▶ [課題]: リストのうち、「Expand otoluidine's truncated comment [...]」を含む行から「Open 전자부품, 영상, 음향」を含む行までを、両端の行も含めて、Markdownの表に書き直してもらえますか。空行は除き、行番号を「番号」、行の内容を「テキスト」という列に入れてください。

>>>>>

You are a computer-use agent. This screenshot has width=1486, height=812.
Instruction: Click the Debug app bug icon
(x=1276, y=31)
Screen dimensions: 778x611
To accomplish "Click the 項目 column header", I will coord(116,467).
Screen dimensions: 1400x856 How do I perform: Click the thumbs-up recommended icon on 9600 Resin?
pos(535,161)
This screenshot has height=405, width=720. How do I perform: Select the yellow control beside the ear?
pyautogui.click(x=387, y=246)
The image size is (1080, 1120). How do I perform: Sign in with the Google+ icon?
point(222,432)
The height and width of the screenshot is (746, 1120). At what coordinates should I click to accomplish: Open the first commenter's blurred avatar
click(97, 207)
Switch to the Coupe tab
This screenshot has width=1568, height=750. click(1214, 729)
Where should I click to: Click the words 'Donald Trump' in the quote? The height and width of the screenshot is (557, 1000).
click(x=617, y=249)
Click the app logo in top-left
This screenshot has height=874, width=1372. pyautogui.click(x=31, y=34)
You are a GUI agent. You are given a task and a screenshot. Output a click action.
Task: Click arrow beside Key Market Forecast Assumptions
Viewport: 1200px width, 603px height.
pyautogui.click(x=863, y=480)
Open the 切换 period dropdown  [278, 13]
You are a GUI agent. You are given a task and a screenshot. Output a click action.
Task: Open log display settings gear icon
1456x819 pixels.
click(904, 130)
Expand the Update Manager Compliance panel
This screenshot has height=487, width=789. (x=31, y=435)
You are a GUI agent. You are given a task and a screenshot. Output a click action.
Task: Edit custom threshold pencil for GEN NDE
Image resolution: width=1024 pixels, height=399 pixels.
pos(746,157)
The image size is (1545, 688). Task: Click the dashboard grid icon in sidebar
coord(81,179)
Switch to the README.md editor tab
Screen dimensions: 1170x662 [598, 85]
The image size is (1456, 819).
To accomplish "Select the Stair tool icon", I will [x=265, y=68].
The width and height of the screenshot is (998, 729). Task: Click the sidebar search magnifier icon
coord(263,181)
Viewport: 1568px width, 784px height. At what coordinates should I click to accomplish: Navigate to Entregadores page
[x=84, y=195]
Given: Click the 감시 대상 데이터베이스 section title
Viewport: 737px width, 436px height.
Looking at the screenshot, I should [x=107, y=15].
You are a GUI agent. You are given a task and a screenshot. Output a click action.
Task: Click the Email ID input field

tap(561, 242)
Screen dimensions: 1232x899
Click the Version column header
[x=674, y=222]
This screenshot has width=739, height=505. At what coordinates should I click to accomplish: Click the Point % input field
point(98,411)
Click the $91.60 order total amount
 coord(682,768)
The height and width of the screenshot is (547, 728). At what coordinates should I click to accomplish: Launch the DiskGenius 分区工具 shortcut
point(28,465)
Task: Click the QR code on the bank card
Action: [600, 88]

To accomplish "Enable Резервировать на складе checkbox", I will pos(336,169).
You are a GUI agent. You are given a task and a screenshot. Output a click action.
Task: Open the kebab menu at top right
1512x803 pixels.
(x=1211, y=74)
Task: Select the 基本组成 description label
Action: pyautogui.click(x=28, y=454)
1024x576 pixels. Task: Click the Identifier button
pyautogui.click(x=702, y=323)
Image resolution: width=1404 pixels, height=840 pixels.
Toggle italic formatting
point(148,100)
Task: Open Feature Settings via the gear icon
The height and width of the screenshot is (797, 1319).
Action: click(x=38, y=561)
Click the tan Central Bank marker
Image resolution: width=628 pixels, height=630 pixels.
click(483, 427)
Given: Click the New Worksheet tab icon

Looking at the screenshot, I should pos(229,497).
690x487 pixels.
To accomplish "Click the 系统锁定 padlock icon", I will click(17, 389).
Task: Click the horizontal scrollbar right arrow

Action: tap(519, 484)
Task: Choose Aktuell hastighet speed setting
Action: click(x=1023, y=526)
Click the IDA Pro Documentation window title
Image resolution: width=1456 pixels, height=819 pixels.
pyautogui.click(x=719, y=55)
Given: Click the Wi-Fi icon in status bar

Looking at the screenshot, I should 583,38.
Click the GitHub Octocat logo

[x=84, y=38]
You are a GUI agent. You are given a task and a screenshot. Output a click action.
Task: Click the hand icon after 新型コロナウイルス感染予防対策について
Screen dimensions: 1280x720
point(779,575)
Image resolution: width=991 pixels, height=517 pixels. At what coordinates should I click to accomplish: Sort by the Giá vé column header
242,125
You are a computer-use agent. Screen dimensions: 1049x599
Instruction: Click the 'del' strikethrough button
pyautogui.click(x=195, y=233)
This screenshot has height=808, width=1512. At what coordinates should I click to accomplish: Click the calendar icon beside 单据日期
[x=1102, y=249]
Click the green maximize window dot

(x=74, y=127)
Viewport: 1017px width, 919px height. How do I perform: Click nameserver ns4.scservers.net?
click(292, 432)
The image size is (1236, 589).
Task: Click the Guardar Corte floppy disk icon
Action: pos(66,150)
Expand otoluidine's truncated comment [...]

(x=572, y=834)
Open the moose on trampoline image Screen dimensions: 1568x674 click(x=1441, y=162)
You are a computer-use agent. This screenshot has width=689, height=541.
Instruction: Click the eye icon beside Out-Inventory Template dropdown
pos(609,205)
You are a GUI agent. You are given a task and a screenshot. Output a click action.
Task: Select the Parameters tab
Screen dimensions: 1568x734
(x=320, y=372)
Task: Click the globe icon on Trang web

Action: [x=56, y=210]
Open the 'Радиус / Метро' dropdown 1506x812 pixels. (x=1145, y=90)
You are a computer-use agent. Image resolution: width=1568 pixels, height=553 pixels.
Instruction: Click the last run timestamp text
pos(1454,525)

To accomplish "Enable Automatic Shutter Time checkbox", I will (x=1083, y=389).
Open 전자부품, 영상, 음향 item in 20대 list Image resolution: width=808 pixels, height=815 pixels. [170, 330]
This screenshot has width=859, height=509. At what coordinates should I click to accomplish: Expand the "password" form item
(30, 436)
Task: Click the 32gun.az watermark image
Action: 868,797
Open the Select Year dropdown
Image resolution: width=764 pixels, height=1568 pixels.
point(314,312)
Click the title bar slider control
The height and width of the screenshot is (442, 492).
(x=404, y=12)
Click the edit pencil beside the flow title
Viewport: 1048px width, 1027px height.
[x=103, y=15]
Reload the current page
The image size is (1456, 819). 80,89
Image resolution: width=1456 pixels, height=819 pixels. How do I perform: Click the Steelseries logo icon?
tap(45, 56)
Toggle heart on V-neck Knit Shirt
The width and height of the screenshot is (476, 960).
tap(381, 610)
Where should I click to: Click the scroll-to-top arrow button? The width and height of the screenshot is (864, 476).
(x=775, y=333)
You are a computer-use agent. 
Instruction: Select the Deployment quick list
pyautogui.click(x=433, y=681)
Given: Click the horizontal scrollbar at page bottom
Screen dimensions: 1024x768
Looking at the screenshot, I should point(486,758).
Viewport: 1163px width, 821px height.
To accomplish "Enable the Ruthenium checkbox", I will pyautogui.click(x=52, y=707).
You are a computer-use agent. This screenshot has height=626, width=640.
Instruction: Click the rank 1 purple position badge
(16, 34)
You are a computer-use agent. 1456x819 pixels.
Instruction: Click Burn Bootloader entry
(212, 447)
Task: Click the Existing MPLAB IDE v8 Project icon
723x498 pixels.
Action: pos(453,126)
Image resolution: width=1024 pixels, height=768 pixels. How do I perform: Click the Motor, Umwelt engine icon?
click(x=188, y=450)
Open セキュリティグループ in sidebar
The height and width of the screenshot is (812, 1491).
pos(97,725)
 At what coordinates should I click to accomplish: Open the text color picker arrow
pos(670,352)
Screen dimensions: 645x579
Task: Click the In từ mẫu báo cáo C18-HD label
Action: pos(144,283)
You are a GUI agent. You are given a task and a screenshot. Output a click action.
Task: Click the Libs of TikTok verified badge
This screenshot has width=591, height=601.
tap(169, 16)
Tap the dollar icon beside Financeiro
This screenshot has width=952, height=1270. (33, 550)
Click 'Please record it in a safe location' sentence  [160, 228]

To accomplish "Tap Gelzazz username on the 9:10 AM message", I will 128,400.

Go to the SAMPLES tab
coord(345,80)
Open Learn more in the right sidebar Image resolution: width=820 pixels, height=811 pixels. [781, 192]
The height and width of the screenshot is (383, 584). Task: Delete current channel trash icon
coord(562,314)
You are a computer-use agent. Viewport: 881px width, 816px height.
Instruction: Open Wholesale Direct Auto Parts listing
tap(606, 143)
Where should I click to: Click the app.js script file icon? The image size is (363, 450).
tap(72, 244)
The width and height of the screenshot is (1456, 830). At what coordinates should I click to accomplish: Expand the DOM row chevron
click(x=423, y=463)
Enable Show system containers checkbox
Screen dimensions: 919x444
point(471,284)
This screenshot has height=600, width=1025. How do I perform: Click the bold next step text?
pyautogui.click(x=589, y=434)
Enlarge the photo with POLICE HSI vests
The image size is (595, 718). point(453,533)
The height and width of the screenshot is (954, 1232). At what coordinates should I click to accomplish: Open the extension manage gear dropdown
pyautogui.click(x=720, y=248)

<<<<<

▶ [課題の解答]:
| 番号 | テキスト |
|---|---|
| 1 | Expand otoluidine's truncated comment [...] |
| 2 | (x=572, y=834) |
| 3 | Open the moose on trampoline image Screen dimensions: 1568x674 click(x=1441, y=162) |
| 4 | You are a computer-use agent. This screenshot has width=689, height=541. |
| 5 | Instruction: Click the eye icon beside Out-Inventory Template dropdown |
| 6 | pos(609,205) |
| 7 | You are a GUI agent. You are given a task and a screenshot. Output a click action. |
| 8 | Task: Select the Parameters tab |
| 9 | Screen dimensions: 1568x734 |
| 10 | (x=320, y=372) |
| 11 | Task: Click the globe icon on Trang web |
| 12 | Action: [x=56, y=210] |
| 13 | Open the 'Радиус / Метро' dropdown 1506x812 pixels. (x=1145, y=90) |
| 14 | You are a computer-use agent. Image resolution: width=1568 pixels, height=553 pixels. |
| 15 | Instruction: Click the last run timestamp text |
| 16 | pos(1454,525) |
| 17 | To accomplish "Enable Automatic Shutter Time checkbox", I will (x=1083, y=389). |
| 18 | Open 전자부품, 영상, 음향 item in 20대 list Image resolution: width=808 pixels, height=815 pixels. [170, 330] |